Impact of Chunk Size and Padding Size on Performance and Accuracy (Advanced)#

The chunk_size and padding_size parameters used to configure Riva ASR can have a significant impact on accuracy and performance. Riva provides pre-configured ASR pipelines, with preset values of chunk_size and padding_size: a low-latency streaming configuration, a high throughput streaming configuration, and an offline configuration. You can find the chunk_size and padding_size values that are used for those configurations in a table in the pipeline configuration section. Refer to Pipeline Configuration for details.

The chunk_size parameter is the duration of the audio chunk in seconds processed by the Riva server for every streaming request. Hence, in streaming mode, Riva returns one response for every chunk_size seconds of audio. A lower value of chunk_size will therefore reduce the user-perceived latency as the transcript will get updated more frequently.

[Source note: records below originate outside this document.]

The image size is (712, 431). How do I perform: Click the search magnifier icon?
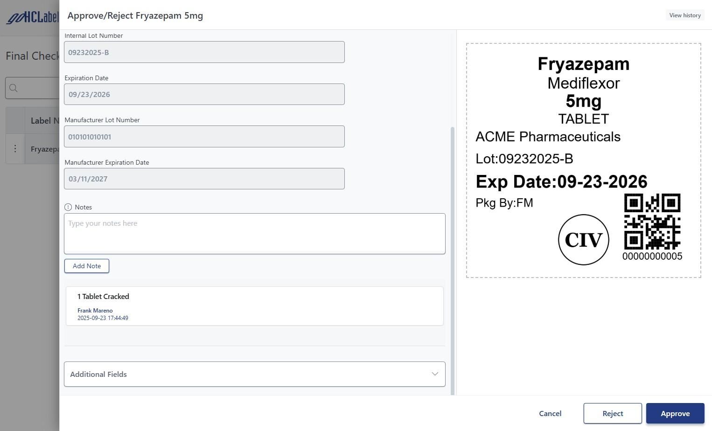click(x=14, y=88)
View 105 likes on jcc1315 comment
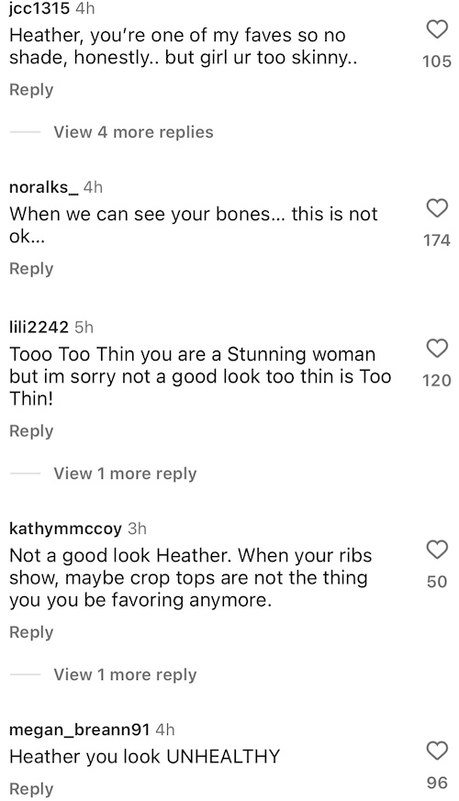The height and width of the screenshot is (801, 459). tap(437, 61)
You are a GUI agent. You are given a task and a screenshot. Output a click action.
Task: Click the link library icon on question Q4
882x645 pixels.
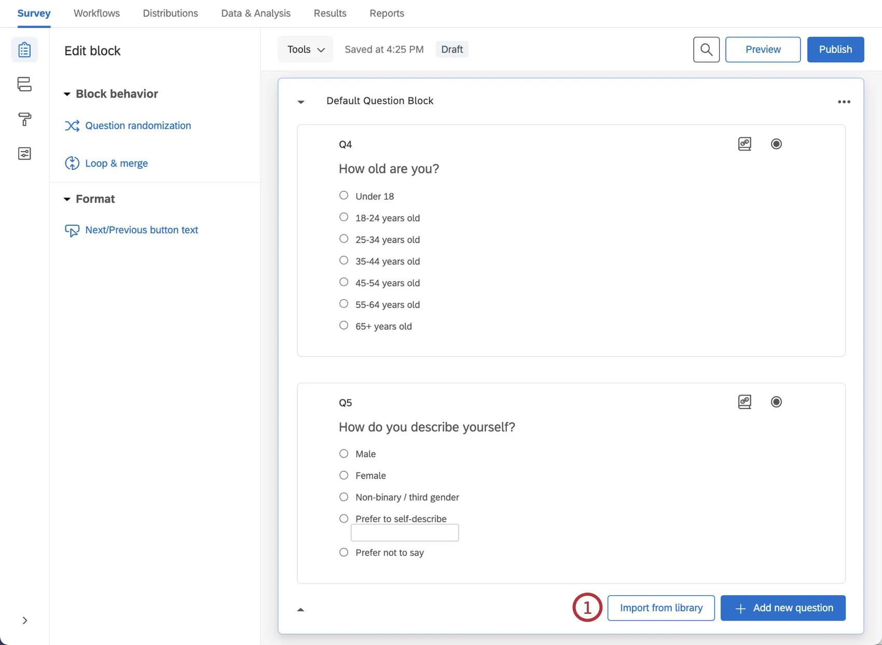pyautogui.click(x=745, y=144)
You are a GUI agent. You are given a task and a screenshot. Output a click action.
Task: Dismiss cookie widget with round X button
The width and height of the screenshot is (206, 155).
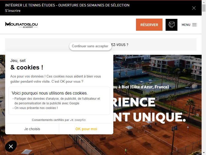(x=11, y=146)
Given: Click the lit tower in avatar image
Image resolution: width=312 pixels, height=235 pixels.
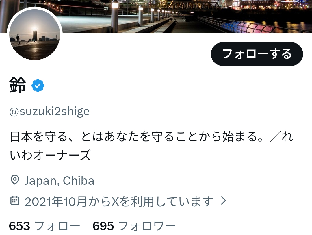Looking at the screenshot, I should (35, 35).
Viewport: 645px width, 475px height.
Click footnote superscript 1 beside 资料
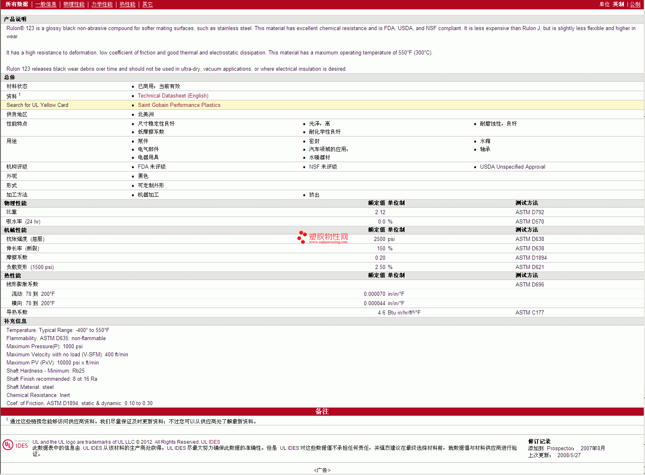point(20,94)
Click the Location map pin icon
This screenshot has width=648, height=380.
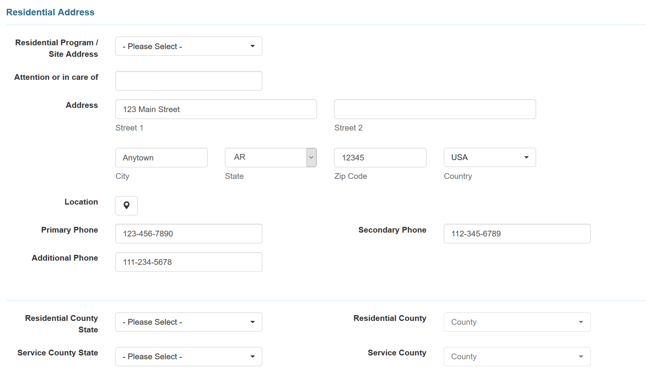coord(126,205)
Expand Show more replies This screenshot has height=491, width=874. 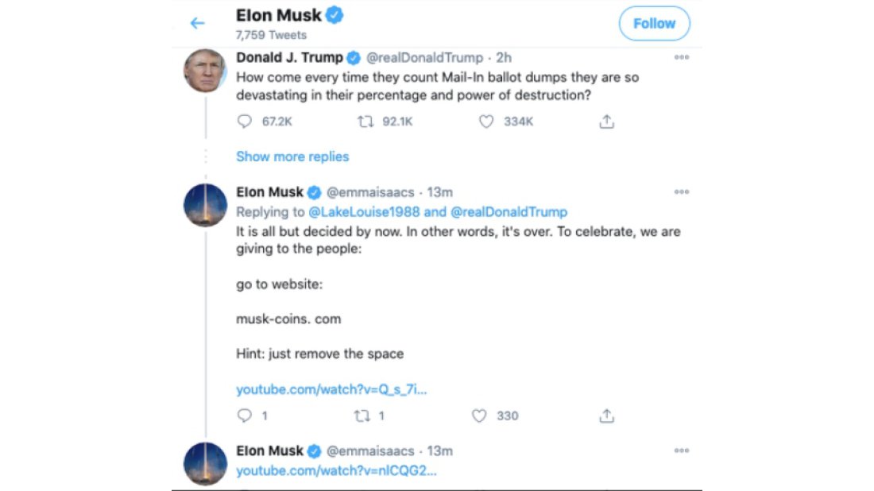pos(292,157)
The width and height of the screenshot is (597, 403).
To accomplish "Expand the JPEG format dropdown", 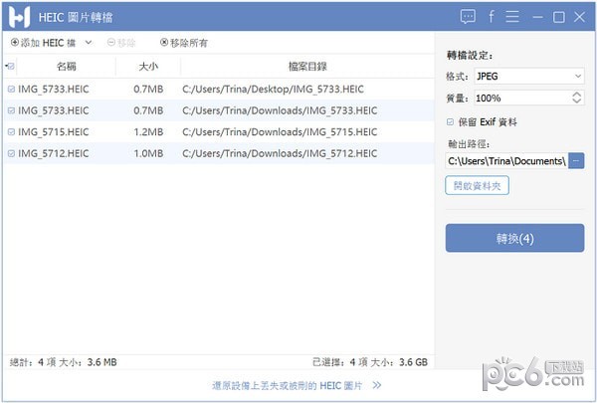I will point(577,76).

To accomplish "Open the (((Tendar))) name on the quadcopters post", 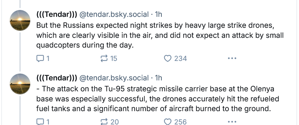I will pyautogui.click(x=57, y=14).
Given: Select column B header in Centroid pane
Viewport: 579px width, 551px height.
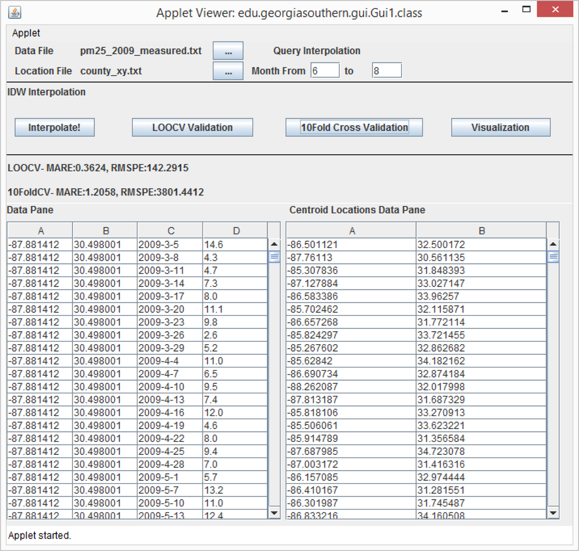Looking at the screenshot, I should click(x=481, y=231).
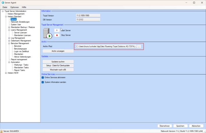Screen dimensions: 206x133
Task: Open the Datei menu
Action: tap(5, 7)
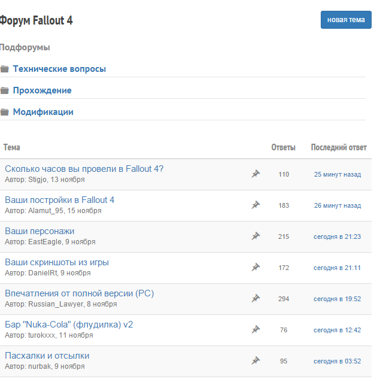Click pin icon on Пасхалки и отсылки thread

256,361
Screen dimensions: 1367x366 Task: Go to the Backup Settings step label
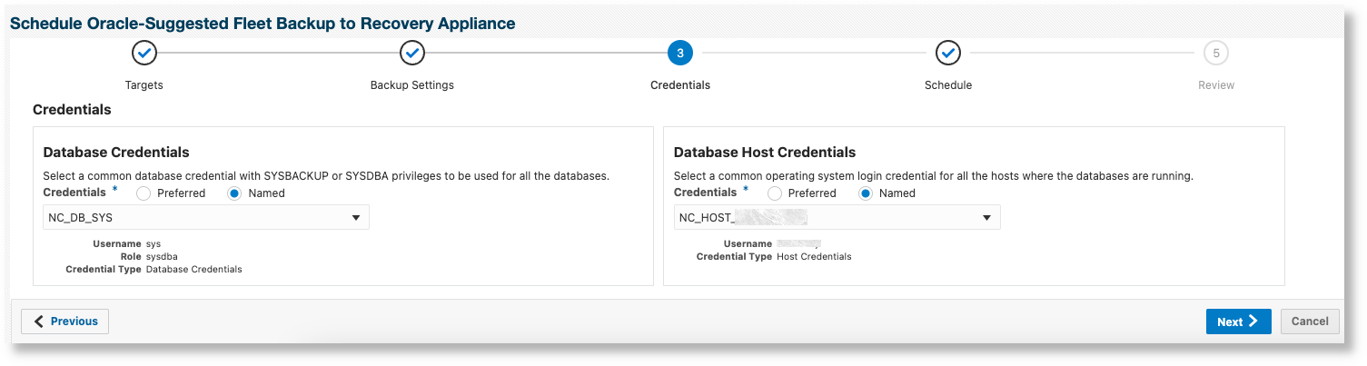412,85
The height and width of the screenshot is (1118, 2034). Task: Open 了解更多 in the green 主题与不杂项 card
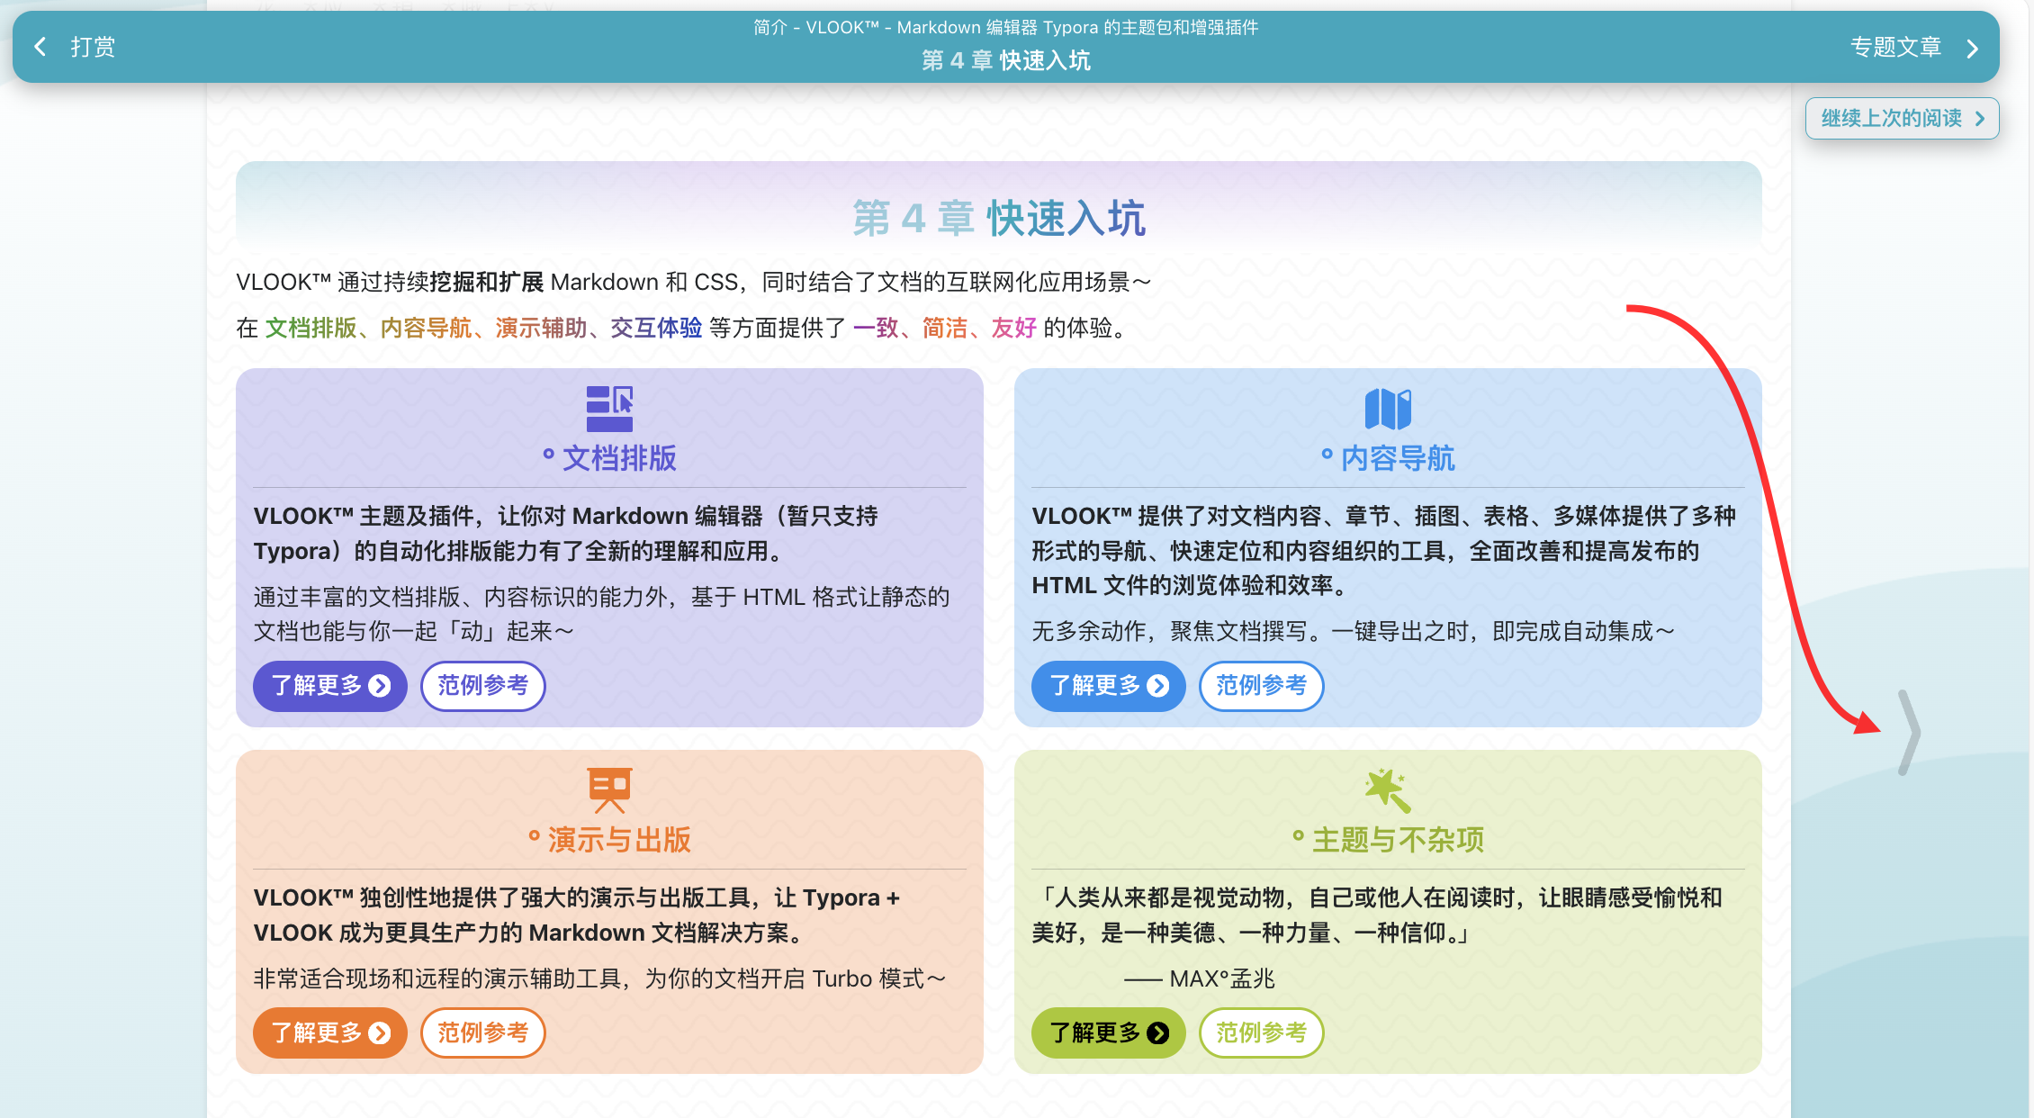coord(1108,1032)
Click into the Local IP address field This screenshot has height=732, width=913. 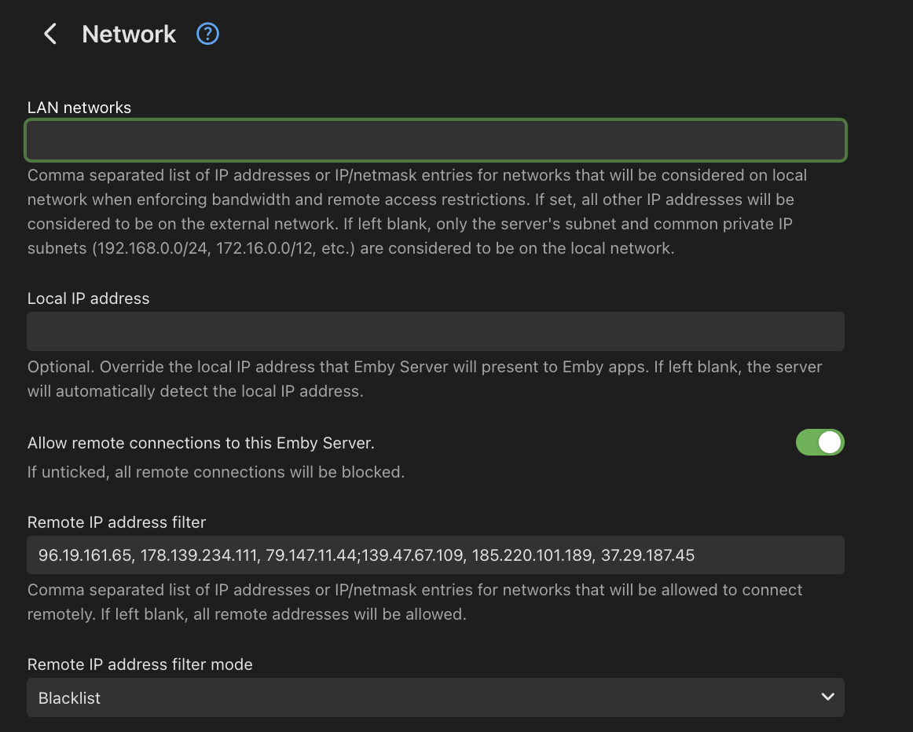(x=435, y=331)

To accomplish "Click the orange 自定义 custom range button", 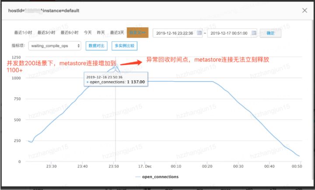I will pos(138,33).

The padding_size parameter is the duration in seconds of the padding prepended and appended to the chunk_size. The Riva acoustic model processes an input tensor corresponding to an audio duration of 2*(padding_size) + chunk_size for every new chunk of audio it receives. Increasing padding_size or chunk_size typically helps to improve accuracy of the transcripts since the acoustic model has access to more context. However, increasing padding_size reduces the maximum number of concurrent streams supported by Riva ASR, since it will increase the size of the input tensor fed to the acoustic model for every new chunk.